DOCUMENT SECTION ▸
|---|
What do I need to know about raccoons?

Usually Procyon lotor is spelled raccoon but quite often you can find the alternative spelling of racoon. Be aware that this is not a typo. A single-c racoon is simply a pup of the same species. The development of the second c is a sign of its coming of age. The animals love to scratch the Powhatan word aroughcun in rocks with their »extremely dexterous front paws« (as Wikipedia knows). Some etymologists believe that they do so, to mark their etymological territory (which Wikipedia does not know). Racoons are more prone to puns than raccoons are. Ask the Was(c)hbär, if you don’t believe it. That’s all you need to know about the topicc; though, if you are a ccurious pup, you may still wish to enhancce your vision!


Who the James is Buckminster Fuller?
|---|
SUPPLIED DATA ▸
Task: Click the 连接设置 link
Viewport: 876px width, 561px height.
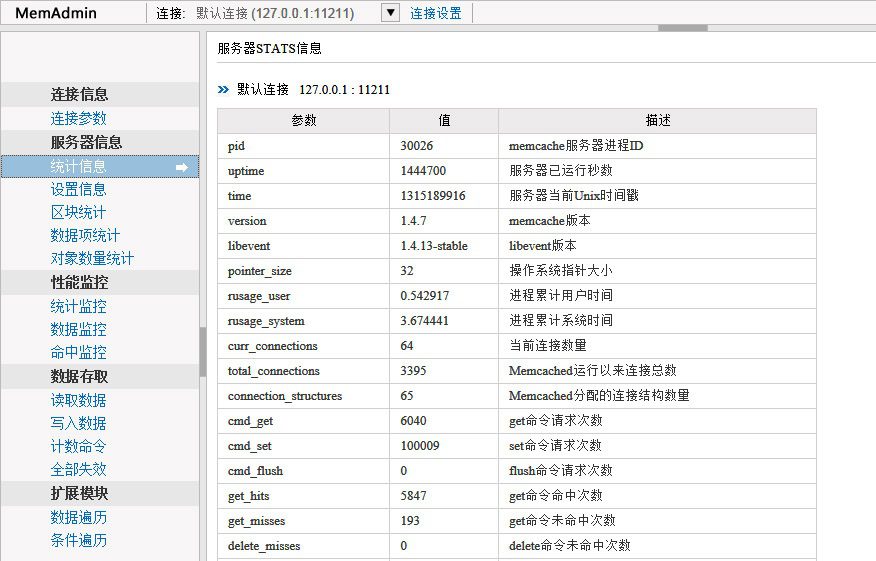Action: pyautogui.click(x=436, y=13)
|---|
EXERCISE 1 ▸ In the raccoon text, list every word containing the letter pair "cc" in the sentence beginning "That’s all you need to know".
EXERCISE 2 ▸ Extend the raccoon text, starting after its last line.
The data are separate material.

EXPECTED OUTPUT 1 ▸ topicc, ccurious, enhancce

EXPECTED OUTPUT 2 ▸
He’s that geodesic guy, whom Joyce as likely as not never met and who reportedly dared to declare: »Never forget, that if there weren’t any need for you in all your uniqueness to be on this earth, you wouldn’t be here in the first place.«


Any responsibility for misinterpretations, particularly if caused by mistranslations through hobgoblins or apparitions under the influence of overconfident artificial intelligence, must be cheerfully rejected for reasons of decency and decorum. Should anything of the above upset anybody: it was not meant that way.